O projeto de lei 66/2021, de autoria do Poder Executivo, que trata da isenção da contribuição para o Sistema de Proteção Social de militares com moléstias graves, recebeu uma emenda modificativa na sessão plenária da Assembleia Legislativa do Paraná desta segunda-feira (28) e retorna para apreciação na Comissão de Constituição e Justiça (CCJ). Os parlamentares discutiam a medida em segunda discussão. Após a análise da emenda na CCJ, a proposição volta para o debate em plenário. A isenção da contribuição já era concedida desde 04 de dezembro de 2019 para militares estaduais reformados e pensionistas com doenças graves.

A emenda, de autoria do líder do governo, deputado Hussein Bakri (PSD), apoiada por diversos deputados, propõe que a contribuição para o Sistema de Proteção Social não incidirá sobre as parcelas das remunerações concedidas até a data de publicação da Lei. A alteração visa estender a isenção sobre as parcelas das remunerações concedidas até a publicação da Lei, atendendo à demanda dos militares estaduais. Já outras duas emendas, apresentadas pelo líder da Oposição, deputado Professor Lemos (PT), e pelo deputado Luiz Fernando Guerra (PSL), foram retiradas pelos autores. Durante a sessão desta segunda-feira, os dois líderes, da Oposição e do Governo, manifestaram a importância da aprovação da proposta para a classe policial.

A proposta tem objetivo de restabelecimento da isenção da contribuição para o Sistema de Proteção Social, que era prevista para servidores públicos e militares. De acordo com a justificativa do projeto, a remuneração pode ser redirecionada para outros fins, como o pagamento de remédios e outros custos de tratamento, além de custeio de despesas básicas familiares.

Como proceder
Retome o texto sobre o projeto de lei 66/2021 e dê continuidade a ele a partir da última frase.

Dados para análise
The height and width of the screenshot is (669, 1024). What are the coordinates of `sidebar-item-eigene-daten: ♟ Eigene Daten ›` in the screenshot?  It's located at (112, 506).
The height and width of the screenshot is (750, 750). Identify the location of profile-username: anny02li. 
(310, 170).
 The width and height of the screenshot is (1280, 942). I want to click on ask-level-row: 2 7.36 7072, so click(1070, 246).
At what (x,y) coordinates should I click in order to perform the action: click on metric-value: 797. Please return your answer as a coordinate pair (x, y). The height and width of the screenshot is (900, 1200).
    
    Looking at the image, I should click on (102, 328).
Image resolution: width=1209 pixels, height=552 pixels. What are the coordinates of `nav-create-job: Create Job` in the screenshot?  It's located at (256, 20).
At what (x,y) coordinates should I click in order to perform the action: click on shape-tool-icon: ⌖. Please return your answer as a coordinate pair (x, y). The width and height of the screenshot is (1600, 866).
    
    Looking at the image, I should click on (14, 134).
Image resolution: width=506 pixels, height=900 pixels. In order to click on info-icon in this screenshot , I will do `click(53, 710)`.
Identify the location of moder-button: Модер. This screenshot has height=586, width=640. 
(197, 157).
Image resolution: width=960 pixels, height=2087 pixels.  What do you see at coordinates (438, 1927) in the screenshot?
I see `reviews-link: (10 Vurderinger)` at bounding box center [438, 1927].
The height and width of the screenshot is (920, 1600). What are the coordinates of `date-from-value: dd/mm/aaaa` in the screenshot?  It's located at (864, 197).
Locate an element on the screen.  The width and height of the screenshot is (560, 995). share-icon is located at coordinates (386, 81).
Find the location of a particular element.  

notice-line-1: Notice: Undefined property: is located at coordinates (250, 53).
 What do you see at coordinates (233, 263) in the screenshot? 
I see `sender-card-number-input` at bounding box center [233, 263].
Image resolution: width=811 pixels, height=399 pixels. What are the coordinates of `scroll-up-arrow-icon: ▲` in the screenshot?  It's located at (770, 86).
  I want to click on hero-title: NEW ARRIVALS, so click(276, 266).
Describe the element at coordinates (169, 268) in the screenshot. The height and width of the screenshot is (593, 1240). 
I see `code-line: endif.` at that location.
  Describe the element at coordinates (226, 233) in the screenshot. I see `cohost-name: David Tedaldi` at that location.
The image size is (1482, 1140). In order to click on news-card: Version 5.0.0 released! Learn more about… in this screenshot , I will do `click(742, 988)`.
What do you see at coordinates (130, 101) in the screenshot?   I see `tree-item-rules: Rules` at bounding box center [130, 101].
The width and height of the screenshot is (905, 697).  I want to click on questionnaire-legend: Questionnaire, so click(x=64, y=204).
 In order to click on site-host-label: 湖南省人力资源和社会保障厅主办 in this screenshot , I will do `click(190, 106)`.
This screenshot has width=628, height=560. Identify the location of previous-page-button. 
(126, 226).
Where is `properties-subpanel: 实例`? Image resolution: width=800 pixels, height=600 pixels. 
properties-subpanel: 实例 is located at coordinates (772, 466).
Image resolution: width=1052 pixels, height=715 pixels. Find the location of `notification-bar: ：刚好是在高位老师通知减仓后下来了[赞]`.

Resposta à tarefa
O projeto determina que a contribuição não vai incidir sobre parcelas das remunerações concedidas até dezembro de 2019 quando o beneficiário for portador de moléstia profissional, tuberculose ativa, alienação mental, esclerose múltipla, neoplasia maligna, cegueira, hanseníase, paralisia irreversível, cardiopatia grave, entre outras. As doenças precisam ser comprovadas por uma conclusão médica, mesmo que o mal tenha sido contraído depois da inatividade ou da concessão da pensão.

“O objetivo da presente medida é garantir os direitos fundamentais a uma pequena parcela dos servidores públicos estaduais e seus pensionistas acometidos por moléstias graves, possuidores de descontos previdenciários sobre os seus proventos”, diz a justificativa do projeto. O desconto previdenciário nos casos de moléstias graves passou a ser feito em decorrência da reforma previdenciária dos militares aprovada em dezembro de 2019 no Congresso Nacional.